Niet minder lof en eer heeft deeze Zeeheld behaald, in de zo befaamde togten, naar de Fransche en Spaansche Kusten, inzonderheid in de verovering en vernieling van de Spaansche Westïndische Vloot, in Vigos; als ook van de Fransche Esquaders aldaar, onder den Heer DE CHATEAURENAUD, van welken men in de Vloot met zekerheid onderricht was, dat hij te Vigos was ingelopen. Schoon de Engelsche Admiraal ROOKE, nevens de meeste Engelsche en Nederlandsche Vlag-Officieren, om dat het saisoen te verre verlopen was, aandrongen op het gevaar, om op die gevreesde Kust, in de Maand October, de Spaansche en Fransche Vloten aantetasten, bragt, echter, de Admiraal ALMODE in ’t midden, dat hij, nu vier en twintig Janren geleden, aldaar geweest was, en men ’er niet meer, dan elders, te vreezen hadde; ook bewees hij de mogelijkheid der onderneeminge. Zijn voorstel vond ingang; en de gelukkige uitkomst diende hem tot geen kleine eere. Zedert is zijn naam door gantsch Europa beroemd geworden.

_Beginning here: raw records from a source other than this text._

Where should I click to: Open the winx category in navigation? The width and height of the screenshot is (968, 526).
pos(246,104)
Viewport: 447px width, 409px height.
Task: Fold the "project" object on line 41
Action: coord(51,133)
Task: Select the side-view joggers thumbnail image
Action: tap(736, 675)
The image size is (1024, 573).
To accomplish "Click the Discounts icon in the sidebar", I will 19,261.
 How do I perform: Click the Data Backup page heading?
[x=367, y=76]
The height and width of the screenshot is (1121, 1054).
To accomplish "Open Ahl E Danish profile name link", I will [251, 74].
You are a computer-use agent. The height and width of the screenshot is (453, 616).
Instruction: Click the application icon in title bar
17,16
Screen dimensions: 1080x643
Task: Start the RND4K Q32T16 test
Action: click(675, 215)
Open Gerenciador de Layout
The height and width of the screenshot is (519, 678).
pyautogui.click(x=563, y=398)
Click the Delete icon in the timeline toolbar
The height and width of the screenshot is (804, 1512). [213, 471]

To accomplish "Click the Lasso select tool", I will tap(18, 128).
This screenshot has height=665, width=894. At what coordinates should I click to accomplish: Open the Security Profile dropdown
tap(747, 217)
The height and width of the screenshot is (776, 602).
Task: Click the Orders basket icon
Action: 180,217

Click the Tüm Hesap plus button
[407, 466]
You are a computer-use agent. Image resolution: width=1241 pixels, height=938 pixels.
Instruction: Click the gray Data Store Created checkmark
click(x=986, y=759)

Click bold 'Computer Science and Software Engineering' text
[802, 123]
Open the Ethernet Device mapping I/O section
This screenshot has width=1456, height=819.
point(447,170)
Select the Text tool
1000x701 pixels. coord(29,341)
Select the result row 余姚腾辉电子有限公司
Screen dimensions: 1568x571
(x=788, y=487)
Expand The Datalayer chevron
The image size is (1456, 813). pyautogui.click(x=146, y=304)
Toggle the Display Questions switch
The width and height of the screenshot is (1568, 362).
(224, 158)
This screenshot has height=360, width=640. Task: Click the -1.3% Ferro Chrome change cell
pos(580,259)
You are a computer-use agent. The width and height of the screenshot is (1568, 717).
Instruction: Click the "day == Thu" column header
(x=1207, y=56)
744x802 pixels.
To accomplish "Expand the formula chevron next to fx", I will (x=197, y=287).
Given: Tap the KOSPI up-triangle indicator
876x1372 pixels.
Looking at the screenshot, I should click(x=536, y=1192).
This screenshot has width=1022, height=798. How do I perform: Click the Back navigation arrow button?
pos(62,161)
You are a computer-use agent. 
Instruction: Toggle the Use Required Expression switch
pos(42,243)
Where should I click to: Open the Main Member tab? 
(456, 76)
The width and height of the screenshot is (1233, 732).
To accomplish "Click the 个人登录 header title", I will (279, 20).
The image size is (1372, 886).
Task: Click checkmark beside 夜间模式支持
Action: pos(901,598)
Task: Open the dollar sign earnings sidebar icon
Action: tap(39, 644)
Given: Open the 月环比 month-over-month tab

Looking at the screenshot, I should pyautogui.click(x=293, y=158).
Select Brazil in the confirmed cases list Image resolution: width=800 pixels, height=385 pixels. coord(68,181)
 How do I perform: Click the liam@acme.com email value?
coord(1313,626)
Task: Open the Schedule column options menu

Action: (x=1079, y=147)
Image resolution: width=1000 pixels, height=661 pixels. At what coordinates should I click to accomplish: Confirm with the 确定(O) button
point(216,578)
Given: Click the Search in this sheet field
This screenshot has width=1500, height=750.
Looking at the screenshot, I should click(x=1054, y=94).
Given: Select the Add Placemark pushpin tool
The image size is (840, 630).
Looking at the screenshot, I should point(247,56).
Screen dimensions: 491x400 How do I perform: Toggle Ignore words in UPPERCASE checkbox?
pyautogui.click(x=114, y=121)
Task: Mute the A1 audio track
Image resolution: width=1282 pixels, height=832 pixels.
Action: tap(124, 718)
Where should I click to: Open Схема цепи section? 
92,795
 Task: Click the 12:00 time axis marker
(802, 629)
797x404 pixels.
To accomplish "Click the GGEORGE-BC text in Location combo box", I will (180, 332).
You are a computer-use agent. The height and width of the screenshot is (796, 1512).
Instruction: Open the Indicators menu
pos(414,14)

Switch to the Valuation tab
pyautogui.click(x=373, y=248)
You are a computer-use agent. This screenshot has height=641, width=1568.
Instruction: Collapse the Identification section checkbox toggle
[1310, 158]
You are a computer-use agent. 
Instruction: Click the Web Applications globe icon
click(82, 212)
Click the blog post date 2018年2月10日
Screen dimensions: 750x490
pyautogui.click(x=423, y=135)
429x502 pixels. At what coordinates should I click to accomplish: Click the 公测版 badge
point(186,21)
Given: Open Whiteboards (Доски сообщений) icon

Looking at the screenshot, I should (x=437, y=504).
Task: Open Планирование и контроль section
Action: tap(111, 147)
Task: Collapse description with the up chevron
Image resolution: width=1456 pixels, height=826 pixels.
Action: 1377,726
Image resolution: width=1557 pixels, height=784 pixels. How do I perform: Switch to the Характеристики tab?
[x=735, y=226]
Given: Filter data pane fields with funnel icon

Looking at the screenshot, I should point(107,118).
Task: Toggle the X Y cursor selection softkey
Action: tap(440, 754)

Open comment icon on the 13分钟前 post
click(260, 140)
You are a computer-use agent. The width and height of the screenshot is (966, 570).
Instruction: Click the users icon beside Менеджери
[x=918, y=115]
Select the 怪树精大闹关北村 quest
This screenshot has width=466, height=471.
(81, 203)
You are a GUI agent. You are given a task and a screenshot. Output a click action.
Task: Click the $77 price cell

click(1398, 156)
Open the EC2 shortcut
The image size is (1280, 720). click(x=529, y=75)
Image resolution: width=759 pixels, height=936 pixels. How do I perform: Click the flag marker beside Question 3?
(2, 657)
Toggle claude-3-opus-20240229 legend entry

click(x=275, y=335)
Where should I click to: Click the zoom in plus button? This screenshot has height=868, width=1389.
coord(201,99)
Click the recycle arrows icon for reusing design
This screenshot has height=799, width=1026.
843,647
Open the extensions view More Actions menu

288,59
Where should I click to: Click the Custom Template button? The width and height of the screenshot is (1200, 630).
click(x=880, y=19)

Men vindt aangetekend, dat hij, door het donderen van het Geschut, in zeker gevecht, de scherpheid van het gehoor zo verre verlooren had, dat men hem onder de hardhoorenden reekenen moest. Voorts wordt hij beschreeven, als beleefd en minzaam van aart, eerlijk en manhaftig, doch teffens bezadigd van gemoed; en dat hij nog grooter blijken van zijne dapperheid zoude gegeeven hebben, ten minsten terwijl hij Luitenant Admiraal was, hadde men hem vergund, met magtiger Vlooten in Zee te gaan. Maar de Staatkunde van dien tijd scheen het veiliger te agten, met kleine smaldeelen elkanderen afbreuk te doen, dan met grootere Vlooten de gantsche macht op de bruisschende Wateren te waagen. Zijn leeven, dat altoos als roemruchtig zal herdacht worden, heeft hij, die zo veelmaal den dood als in den mond gelopen had, in zijn Vaderland, met een vreedzaam sterven, geëindigd, den 6 Januarij 1711, op zijne Hofstede Haaswijk, bij Oestgeest, in den ouderdom van 66 Jaaren en 10 dagen.
In de Katharina Kerk van den Briel, is naderhand, door de Wel Edele Heeren, PIETER en WILLEM, Zoonen van den Wel Ed. Heere JACOB VAN ALMONDE , ter eere van hun Vaders Broeder, onzen PHILIPS VAN ALDEMONDE, eene heerlijke Graftombe opgerigt, afgescheiden met een IJzeren Hek. Deeze Tombe verbeeldt een zeer sierlijken en konstig gehouwen Grafnaald, van fraai geäderd en verscheidenlijk gekleurd Marmer, boven op den top van welken vertoond word het Wapen, Schild en Bord des Admiraals, met zwart Fluweel van binnen bekleed, gelijk het Wapen van deezen Held ook gezien wordt in wit Marmer, in een cirkel, uitstekende even boven den zwarten Steen van het opschrift; zijnde van boven overdekt met een zeer groote Zeeschulp, met haare randen naar boven uitsteekende, omringd met eenige Vaandels, Kanon, enz. boven welke versiersels, met de tanden naar om hoog zig verheffende, uitkomt-een Neptunus Drietand, van wit Marmer gemaakt.
In gemelden zwarten Steen leest men, met gouden Letteren
MEMORIAE AETERNAE
Nobilissimi & Fortissimi viri,
PHILIPPI VAN ALMONDE,
Holl. & Westvr. Archithalassi;
Qui Prudentia rei navalis & militaris, consilio,
& virtute , praelarissimorum Imperatorum Gloriam
aequavit, & post gravissimos, terra mariq. labores
exhaustos, & multa , pro Libertate & splendore
Patritae, fortissime & felicissime pugnata praeslia,
Fatalem dient, vi morbi oppressus , obiit in fecessu
Haesvicano, A, D. VI. idus Januani anni 1711. cum
vixisset annos 66. dies 10.
PETR. ET GULIELM. VAN ALMONDE, JAC. F. F.
Patruo, optime merito, pictatis causa, in Patria civitate, H. M. F. C.
Zie BRAADT, Leven van de Ruiter, op verscheiden plaatzen; ALKEMADE, Beschrijving van den Briel, bl. 54 en 55.